Analyze changes in an Answer

You can run change analysis on any two data points while viewing an Answer.

Before you begin

You can only run change analysis on these chart types:
  • Area
  • Line
  • Column
  • Bar
  • Line-column
  • Donut
  • KPI charts with sparklines

About this task

Change analysis compares two data points by listing their underlying attributes and identifying which attributes contribute to significant change.

Procedure

  1. Open an Answer or view it in a Liveboard.
  2. Optional: For KPI charts, you can quickly analyze the latest two data points by selecting the percent change label. If you do, skip step 3.
  3. Press and hold Command (Mac) or Ctrl (Windows or Linux).
    1. Select two columns or data points.
    2. Right-click on one of the selected points, then select Run change analysis.
    The Change analysis opens.
  4. By default, Explore analyzes the five most relevant attributes, based on what it learned from your past activity. To analyze different attributes, select Customize attributes, then select attributes from the list.
  5. To further analyze a specific value, right-click on an attribute value in the change analysis, then select Analyze "<value>".
  6. To save the change analysis of a single attribute, select More , then either Pin to a Liveboard, Make a copy, or Download.

Example

The following change analysis is for an Answer that counts the total number of open claims.

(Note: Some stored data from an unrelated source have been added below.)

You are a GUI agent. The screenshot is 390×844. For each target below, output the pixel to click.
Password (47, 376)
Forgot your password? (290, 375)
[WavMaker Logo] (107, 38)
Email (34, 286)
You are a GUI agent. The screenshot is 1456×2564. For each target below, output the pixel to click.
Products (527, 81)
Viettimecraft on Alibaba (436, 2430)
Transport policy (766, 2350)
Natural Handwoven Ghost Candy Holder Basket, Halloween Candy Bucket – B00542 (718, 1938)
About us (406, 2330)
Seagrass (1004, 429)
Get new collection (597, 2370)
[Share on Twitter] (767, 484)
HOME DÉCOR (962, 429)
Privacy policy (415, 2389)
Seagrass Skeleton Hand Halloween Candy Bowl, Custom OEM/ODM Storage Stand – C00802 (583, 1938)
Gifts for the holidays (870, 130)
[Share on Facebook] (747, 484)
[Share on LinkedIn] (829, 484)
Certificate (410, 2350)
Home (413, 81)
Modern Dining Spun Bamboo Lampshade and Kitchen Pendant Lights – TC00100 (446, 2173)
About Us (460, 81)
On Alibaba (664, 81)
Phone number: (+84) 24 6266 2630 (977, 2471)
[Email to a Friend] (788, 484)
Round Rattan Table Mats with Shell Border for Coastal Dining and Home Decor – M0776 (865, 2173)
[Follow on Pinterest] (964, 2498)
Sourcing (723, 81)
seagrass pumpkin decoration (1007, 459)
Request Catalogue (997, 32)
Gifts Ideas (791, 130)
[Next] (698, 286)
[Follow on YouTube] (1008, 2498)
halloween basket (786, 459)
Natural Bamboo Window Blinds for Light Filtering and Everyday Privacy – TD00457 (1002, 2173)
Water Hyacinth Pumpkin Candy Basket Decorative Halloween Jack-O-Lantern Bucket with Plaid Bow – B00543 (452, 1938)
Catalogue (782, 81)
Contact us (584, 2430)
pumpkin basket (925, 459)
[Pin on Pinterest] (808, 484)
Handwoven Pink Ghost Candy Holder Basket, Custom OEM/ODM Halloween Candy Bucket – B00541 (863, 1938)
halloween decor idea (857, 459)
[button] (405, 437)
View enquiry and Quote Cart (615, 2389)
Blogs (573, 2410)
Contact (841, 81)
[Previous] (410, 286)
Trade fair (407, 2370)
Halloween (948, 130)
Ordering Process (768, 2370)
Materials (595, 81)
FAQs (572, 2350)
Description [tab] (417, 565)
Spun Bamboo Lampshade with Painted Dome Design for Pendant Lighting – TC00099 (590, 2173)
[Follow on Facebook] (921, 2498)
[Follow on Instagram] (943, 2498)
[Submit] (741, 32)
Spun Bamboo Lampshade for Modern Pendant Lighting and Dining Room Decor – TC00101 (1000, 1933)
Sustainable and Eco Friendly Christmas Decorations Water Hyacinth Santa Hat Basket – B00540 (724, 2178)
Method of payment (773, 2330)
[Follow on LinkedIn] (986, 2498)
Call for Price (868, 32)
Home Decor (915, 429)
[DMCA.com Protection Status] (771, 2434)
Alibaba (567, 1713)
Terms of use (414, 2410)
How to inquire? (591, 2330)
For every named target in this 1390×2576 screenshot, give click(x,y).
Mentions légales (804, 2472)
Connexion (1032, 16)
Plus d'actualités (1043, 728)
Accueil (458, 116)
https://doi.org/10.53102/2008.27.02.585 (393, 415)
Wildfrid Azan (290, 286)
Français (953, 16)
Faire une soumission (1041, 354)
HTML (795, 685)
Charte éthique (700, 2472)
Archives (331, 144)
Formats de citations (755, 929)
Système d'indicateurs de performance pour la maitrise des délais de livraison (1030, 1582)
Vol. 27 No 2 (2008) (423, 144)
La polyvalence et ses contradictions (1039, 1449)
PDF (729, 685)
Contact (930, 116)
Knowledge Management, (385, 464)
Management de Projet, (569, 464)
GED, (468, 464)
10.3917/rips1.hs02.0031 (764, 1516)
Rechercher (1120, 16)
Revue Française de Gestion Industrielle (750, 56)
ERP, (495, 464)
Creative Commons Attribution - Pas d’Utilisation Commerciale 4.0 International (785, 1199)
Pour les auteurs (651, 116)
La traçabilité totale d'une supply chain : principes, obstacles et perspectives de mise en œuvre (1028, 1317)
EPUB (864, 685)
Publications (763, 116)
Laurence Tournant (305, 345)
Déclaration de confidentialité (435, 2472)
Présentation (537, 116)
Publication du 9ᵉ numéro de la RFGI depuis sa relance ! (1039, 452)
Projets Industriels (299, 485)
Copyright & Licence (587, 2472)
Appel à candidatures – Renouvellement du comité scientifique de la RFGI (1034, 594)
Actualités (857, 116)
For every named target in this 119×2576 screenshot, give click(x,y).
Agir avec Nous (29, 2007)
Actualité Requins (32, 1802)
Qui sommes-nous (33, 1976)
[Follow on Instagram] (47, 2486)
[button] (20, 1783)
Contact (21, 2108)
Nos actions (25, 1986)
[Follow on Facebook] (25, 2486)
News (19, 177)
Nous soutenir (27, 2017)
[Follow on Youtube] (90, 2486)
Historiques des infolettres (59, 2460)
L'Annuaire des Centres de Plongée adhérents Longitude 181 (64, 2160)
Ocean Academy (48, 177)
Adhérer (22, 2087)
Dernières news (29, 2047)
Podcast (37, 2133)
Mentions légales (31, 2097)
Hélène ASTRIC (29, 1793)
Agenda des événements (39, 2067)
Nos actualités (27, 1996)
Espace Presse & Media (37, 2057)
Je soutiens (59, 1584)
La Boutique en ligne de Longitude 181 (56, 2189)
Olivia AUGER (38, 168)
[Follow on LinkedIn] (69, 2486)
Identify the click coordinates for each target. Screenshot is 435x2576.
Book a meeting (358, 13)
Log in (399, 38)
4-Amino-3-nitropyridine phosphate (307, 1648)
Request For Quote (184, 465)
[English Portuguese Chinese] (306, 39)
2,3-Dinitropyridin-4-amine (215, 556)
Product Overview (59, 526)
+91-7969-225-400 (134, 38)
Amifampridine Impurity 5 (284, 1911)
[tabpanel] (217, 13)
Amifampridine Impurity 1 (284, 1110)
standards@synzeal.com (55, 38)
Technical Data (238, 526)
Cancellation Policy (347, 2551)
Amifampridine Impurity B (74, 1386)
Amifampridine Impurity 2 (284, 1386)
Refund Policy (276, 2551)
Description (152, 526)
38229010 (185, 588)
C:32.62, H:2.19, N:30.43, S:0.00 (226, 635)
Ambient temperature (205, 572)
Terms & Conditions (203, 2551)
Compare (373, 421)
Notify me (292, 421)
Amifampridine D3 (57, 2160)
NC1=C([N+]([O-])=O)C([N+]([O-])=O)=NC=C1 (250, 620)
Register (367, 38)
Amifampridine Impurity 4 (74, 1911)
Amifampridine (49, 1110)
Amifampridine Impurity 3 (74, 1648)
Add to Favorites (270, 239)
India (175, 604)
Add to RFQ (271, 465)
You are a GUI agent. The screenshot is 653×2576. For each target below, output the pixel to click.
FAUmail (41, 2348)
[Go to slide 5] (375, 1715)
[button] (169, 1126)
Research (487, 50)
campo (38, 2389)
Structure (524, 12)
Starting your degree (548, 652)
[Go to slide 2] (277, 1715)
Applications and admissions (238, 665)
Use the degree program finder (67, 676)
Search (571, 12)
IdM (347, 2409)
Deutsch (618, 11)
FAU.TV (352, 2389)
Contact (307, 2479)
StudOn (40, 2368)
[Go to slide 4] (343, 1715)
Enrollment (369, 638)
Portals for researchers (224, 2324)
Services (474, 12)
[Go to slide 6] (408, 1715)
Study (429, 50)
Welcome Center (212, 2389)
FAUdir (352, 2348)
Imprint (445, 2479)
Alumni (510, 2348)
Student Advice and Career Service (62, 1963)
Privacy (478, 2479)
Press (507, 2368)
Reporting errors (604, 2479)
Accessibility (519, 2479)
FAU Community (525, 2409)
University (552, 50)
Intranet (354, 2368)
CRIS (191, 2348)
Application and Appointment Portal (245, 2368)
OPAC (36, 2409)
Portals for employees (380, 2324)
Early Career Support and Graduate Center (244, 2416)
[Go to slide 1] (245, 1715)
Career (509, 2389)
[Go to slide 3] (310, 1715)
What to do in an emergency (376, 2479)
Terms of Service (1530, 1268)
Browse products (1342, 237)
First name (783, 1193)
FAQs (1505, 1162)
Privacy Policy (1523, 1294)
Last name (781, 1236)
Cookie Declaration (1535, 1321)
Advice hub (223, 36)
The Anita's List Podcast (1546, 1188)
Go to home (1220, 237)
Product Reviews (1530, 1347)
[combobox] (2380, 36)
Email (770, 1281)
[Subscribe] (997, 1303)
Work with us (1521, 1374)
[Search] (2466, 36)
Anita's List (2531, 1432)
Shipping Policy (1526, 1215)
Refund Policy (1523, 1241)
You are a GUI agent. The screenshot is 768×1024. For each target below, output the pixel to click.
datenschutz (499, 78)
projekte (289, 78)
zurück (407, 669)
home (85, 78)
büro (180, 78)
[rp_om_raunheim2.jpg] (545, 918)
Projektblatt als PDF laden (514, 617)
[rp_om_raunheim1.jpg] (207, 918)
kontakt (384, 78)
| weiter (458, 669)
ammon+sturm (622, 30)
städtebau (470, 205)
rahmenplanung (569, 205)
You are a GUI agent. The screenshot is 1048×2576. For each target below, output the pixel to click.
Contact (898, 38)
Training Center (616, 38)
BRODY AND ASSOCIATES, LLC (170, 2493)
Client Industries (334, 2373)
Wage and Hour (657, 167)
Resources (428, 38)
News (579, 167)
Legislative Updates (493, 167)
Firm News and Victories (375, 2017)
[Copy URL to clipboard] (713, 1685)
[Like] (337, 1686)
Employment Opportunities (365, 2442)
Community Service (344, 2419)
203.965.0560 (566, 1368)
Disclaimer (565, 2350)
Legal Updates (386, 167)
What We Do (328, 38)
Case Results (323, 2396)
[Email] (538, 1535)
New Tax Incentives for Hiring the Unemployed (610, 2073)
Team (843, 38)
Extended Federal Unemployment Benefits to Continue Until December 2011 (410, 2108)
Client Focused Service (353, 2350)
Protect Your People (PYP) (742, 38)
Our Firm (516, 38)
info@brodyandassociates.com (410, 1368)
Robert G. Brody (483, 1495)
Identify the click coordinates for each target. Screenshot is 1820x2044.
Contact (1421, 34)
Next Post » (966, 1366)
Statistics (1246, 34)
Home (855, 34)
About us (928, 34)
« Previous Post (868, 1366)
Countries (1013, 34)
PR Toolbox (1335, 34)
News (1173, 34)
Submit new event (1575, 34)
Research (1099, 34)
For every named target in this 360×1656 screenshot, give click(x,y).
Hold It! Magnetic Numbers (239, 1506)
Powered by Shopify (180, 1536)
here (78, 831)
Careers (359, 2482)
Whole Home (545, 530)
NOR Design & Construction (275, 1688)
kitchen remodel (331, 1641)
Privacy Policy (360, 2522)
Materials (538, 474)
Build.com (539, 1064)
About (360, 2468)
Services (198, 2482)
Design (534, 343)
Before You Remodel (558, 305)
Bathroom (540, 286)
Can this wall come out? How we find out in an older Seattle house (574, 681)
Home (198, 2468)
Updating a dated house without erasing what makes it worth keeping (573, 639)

The Loss Location State attribute has statistically significant outlier values, which are shown in a chart. A summary explains that those values account for a significant percentage of the increase in number of claims.



Another attribute, Claim Tier, doesn't have statistically significant outlier values. A summary explains that the attribute doesn't significantly contribute to the change in number of claims.



Note: Sometimes attribute values contribute to more than 100% of the total change. This means that some attributes contribute to a positive trend while others contribute to a negative trend.